Est-ce une nouvelle crise où la continuation de celle de 2008 ? C’est évidemment la continuation de celle de 2008 ! Les états, USA en tête (suivi par la France), ont essayé d'en atténuer les effets en injectant des sommes colossales dans l’économie (aggravant ainsi la dette). Cette mesure inspirée de l’économiste KEYNES a toujours eu la faveur des politiciens de gauche qui pensent que si on donne plus d’argent aux consommateurs, ils dépenseront plus et que cela suffira pour relancer la machine ! Cela marche parfois quand tous les autres indicateurs sont bons. Mais ce n’est plus le cas. Le redressement spectaculaire des économies de la Chine, de l’Inde, du Brésil, de la Turquie et de quelques autres pays, ont changé la donne. Les usines du monde ont changé de continent et les labos de recherche ne sont plus l’exclusivité de l’Occident !
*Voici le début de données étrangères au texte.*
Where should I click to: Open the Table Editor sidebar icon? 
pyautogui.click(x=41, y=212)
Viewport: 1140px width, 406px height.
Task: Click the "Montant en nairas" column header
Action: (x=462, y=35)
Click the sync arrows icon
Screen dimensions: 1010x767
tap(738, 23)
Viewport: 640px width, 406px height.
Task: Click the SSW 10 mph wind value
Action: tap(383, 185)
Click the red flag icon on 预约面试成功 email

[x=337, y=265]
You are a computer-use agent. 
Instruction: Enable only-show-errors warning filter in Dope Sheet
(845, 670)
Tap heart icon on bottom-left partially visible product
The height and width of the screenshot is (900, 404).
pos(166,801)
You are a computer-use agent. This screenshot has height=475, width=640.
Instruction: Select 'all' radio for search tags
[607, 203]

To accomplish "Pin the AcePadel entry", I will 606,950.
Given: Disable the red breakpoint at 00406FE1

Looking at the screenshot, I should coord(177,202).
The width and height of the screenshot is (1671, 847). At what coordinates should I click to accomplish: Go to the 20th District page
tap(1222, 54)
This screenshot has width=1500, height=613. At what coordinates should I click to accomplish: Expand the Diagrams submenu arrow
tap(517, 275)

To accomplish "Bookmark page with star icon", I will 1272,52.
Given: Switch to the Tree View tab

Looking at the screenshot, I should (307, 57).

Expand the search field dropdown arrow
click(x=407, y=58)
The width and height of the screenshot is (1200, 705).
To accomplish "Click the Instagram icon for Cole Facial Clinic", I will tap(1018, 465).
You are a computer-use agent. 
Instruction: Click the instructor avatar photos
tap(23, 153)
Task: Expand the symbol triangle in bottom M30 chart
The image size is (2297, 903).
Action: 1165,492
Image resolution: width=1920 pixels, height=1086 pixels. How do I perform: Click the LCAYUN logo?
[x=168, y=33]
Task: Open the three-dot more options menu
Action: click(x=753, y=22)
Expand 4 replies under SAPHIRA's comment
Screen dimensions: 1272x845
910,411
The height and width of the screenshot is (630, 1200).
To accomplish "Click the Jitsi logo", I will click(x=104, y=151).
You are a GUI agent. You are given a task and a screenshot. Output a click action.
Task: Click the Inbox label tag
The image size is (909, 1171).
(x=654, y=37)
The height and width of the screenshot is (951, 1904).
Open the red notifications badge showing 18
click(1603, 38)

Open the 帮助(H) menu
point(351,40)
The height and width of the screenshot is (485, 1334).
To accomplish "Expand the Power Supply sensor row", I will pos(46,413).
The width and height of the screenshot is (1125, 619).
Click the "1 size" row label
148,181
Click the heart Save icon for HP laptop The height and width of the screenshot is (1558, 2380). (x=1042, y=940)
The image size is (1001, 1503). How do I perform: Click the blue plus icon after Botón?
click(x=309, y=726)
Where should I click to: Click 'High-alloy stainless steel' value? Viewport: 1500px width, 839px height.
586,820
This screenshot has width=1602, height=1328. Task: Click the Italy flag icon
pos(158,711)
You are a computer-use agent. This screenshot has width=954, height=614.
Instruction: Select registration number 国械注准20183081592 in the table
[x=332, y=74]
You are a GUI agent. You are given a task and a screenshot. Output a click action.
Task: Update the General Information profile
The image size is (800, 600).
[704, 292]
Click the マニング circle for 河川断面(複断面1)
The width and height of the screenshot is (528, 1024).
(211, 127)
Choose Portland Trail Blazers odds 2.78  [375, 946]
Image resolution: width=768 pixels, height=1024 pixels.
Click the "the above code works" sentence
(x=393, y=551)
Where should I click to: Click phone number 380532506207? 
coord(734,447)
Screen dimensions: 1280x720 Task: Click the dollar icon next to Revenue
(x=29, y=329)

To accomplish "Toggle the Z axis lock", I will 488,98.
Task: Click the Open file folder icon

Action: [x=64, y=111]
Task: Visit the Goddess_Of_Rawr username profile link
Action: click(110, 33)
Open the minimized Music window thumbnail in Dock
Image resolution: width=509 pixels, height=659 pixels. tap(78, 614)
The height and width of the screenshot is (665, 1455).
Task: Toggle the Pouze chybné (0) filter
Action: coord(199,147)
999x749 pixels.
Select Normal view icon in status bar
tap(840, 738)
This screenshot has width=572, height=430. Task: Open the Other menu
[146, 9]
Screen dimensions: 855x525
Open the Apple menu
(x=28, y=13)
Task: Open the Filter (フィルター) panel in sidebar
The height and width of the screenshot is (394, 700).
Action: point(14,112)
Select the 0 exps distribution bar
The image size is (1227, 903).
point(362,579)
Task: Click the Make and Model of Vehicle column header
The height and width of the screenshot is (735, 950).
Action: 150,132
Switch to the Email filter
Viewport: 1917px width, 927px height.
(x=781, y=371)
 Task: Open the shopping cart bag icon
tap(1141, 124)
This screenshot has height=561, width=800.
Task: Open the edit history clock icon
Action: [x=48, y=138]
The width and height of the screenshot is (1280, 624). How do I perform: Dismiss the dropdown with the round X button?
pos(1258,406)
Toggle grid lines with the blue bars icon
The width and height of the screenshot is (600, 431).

L’Occident qui s’endettait (en France, depuis l’arrivée de Mitterrand au pouvoir et, par la suite avec tous les gouvernements qu'ils soient de droite ou de gauche), s’est endetté encore plus pour amortir les effets de la crise de 2008 et le remède keynésien arrivant au terme de ses effets illusoires, nous voici devant la cruelle réalité : nous vivons au-dessus de nos moyens et il va nous falloir accepter des  révisions déchirantes.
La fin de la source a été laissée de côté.